- [Извлеченный текст]

※ ※ ※

Возникли серьезные проблемы в идеологической сфере.
– Давайте, товарищи, – призывал Щербаков, – возьмем быка за рога и постараемся ответить на вопросы, которые ставят часто перед нашей агитацией. Основной вопрос – собирались воевать на чужой земле, а воюем на своей, да еще и города отдаем…
Первый секретарь Егорьевского горкома Аркадий Гаврилович Белов делился удачным опытом на совещании:
– Разговор пошел так, что «коммунисты агитируют, а сами все здесь, отсиживаются, а наши мужья на фронте». Делал доклад второй секретарь горкома товарищ Маркешев – по внешности высокий, здоровый. Ему задают вопрос:
– А вы здоровы?
Он, поняв, к чему идет разговор, отвечает:
– Абсолютно здоров.
– Военное обучение проходили?
– Проходил и в летнее, и в зимнее время. Будучи совершенно физически здоровым, хоть сейчас могу идти воевать.
– Почему же не на фронте?
– Я, как и большинство коммунистов, в первый день войны подал заявление о том, чтобы в качестве добровольца идти на фронт. Мне разъяснили, что пока я обязан оставаться здесь и обеспечивать работу в тылу, чтобы фронт нормально работал.

※ ※ ※

- [Перечень записей]
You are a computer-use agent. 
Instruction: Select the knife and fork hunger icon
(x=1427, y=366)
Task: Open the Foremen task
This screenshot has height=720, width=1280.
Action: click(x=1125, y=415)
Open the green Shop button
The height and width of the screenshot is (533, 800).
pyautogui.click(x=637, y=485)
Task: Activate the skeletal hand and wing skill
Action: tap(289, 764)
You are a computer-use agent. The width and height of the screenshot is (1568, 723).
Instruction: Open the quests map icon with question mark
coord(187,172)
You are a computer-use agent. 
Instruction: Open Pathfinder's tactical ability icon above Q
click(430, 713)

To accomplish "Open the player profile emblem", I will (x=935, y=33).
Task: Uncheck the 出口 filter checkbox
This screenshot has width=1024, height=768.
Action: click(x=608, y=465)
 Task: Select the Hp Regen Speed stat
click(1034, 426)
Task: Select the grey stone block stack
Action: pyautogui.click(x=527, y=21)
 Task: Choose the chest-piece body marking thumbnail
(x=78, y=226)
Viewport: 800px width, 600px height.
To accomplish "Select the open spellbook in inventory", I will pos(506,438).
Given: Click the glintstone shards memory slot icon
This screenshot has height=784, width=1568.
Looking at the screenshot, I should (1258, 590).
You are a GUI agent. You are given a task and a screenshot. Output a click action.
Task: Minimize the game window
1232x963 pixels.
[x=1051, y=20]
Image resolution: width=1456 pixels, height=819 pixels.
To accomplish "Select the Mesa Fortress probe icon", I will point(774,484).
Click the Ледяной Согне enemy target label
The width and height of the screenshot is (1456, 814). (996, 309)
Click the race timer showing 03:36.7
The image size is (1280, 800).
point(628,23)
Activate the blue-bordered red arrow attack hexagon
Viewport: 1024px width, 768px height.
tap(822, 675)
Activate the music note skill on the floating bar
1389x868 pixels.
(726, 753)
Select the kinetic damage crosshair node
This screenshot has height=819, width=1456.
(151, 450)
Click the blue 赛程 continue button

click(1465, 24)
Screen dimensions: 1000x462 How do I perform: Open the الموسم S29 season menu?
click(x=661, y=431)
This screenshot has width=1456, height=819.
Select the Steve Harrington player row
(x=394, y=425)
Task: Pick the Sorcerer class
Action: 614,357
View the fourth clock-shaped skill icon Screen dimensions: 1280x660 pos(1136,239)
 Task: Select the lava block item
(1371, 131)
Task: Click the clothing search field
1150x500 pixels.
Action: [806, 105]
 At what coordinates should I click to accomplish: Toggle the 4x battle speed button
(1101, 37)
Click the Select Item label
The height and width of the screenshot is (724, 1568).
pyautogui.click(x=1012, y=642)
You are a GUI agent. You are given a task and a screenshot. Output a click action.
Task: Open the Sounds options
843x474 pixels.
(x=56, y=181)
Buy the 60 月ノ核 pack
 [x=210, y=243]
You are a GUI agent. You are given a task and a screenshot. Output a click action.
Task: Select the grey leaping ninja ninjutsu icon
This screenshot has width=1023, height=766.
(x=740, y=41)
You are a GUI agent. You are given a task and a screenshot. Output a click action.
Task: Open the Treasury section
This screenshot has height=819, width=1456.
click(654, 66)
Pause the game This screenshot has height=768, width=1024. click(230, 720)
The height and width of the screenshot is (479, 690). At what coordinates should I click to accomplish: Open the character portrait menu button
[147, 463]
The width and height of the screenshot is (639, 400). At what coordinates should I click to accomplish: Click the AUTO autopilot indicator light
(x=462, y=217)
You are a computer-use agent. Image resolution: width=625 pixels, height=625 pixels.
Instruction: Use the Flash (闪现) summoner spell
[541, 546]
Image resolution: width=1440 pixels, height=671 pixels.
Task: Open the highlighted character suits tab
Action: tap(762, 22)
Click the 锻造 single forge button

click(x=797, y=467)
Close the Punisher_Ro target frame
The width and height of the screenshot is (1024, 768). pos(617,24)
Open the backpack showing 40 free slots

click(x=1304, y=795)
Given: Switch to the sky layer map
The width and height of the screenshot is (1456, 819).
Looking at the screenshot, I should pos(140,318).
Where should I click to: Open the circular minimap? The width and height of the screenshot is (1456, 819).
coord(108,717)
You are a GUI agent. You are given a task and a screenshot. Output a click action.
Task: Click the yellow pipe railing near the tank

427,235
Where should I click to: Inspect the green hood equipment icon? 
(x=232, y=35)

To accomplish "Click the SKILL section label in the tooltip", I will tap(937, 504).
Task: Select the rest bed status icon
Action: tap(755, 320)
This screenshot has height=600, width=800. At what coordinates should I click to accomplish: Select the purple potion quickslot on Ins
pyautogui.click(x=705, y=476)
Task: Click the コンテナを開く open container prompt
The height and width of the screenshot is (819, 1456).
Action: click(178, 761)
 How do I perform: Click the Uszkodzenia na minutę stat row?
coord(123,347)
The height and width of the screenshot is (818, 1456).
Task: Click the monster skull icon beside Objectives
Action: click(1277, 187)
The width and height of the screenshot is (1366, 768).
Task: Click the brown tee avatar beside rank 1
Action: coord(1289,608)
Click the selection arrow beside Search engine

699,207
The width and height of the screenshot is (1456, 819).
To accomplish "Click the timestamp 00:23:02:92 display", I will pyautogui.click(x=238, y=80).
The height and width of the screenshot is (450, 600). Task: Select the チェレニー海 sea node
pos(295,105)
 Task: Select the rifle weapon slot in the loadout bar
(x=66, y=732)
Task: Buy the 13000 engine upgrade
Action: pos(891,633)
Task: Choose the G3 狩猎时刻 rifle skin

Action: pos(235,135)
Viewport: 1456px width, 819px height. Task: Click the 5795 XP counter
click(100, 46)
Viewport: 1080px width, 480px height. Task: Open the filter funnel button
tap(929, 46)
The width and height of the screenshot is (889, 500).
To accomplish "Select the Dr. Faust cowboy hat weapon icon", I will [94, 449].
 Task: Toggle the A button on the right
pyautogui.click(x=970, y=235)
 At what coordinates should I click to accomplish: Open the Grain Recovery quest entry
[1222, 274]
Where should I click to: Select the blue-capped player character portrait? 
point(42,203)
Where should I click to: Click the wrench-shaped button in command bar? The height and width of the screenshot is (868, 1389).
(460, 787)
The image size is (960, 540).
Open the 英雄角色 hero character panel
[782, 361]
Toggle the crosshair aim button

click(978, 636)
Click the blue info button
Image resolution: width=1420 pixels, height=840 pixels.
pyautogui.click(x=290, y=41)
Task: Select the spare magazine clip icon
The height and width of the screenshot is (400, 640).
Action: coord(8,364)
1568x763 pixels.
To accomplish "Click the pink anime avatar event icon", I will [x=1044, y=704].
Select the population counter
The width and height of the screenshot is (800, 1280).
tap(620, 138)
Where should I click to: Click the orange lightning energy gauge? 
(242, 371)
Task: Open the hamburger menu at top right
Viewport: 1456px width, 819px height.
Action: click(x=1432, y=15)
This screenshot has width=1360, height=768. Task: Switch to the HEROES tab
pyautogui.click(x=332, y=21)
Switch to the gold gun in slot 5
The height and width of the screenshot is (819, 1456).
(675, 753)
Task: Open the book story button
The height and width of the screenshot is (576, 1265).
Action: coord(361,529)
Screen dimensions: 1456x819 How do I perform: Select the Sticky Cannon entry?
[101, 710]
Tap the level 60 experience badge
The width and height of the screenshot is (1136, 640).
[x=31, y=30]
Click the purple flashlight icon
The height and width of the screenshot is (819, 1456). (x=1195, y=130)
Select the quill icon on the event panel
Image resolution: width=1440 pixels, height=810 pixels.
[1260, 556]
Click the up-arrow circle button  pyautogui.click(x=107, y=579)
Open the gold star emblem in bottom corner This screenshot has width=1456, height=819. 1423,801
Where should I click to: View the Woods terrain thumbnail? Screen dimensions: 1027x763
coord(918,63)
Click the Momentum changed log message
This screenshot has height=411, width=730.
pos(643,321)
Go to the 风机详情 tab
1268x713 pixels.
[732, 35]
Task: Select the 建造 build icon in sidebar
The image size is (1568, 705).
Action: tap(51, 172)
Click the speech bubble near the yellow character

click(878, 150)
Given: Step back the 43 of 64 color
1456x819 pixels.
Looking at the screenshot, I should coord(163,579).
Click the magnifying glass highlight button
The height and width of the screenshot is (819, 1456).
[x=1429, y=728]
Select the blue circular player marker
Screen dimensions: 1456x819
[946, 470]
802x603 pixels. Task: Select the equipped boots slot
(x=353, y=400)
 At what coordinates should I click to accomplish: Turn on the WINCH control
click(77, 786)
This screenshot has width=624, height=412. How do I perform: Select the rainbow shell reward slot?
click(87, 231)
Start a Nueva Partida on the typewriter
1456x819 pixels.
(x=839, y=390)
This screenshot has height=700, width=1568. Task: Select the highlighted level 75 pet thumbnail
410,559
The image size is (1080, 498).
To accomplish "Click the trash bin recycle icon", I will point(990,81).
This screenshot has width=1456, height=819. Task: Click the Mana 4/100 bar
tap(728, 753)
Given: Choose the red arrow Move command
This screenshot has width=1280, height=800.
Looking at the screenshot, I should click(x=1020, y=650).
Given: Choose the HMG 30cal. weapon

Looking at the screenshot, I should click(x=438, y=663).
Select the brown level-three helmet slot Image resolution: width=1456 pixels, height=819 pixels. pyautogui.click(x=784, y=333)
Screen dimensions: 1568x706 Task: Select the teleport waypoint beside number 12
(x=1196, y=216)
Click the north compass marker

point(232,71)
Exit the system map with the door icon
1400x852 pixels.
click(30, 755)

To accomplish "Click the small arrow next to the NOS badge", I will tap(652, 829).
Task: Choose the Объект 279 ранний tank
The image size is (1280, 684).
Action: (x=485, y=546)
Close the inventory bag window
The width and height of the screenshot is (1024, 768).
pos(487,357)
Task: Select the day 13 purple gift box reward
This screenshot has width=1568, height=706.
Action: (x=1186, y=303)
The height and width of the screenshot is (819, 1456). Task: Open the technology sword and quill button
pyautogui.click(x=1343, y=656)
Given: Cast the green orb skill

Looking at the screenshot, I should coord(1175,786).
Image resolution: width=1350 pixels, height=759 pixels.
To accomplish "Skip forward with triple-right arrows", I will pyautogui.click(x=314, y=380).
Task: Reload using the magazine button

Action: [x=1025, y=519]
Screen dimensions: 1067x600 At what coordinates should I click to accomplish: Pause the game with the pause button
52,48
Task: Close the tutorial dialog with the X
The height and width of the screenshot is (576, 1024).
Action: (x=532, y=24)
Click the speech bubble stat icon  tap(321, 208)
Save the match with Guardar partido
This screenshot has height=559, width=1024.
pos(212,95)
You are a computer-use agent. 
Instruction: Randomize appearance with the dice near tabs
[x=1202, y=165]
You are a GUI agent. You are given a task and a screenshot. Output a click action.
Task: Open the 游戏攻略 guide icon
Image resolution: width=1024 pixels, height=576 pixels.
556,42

※ ※ ※

- [Задание к выполнению]
Воспроизведите фрагмент текста о партийной агитации военных лет: всё от слов «Возникли серьезные проблемы» вниз до слов «Военное обучение проходили?». При этом переименуйте «Маркешев» в «Марков».

- [Ответ на задание]
Возникли серьезные проблемы в идеологической сфере.
– Давайте, товарищи, – призывал Щербаков, – возьмем быка за рога и постараемся ответить на вопросы, которые ставят часто перед нашей агитацией. Основной вопрос – собирались воевать на чужой земле, а воюем на своей, да еще и города отдаем…
Первый секретарь Егорьевского горкома Аркадий Гаврилович Белов делился удачным опытом на совещании:
– Разговор пошел так, что «коммунисты агитируют, а сами все здесь, отсиживаются, а наши мужья на фронте». Делал доклад второй секретарь горкома товарищ Марков – по внешности высокий, здоровый. Ему задают вопрос:
– А вы здоровы?
Он, поняв, к чему идет разговор, отвечает:
– Абсолютно здоров.
– Военное обучение проходили?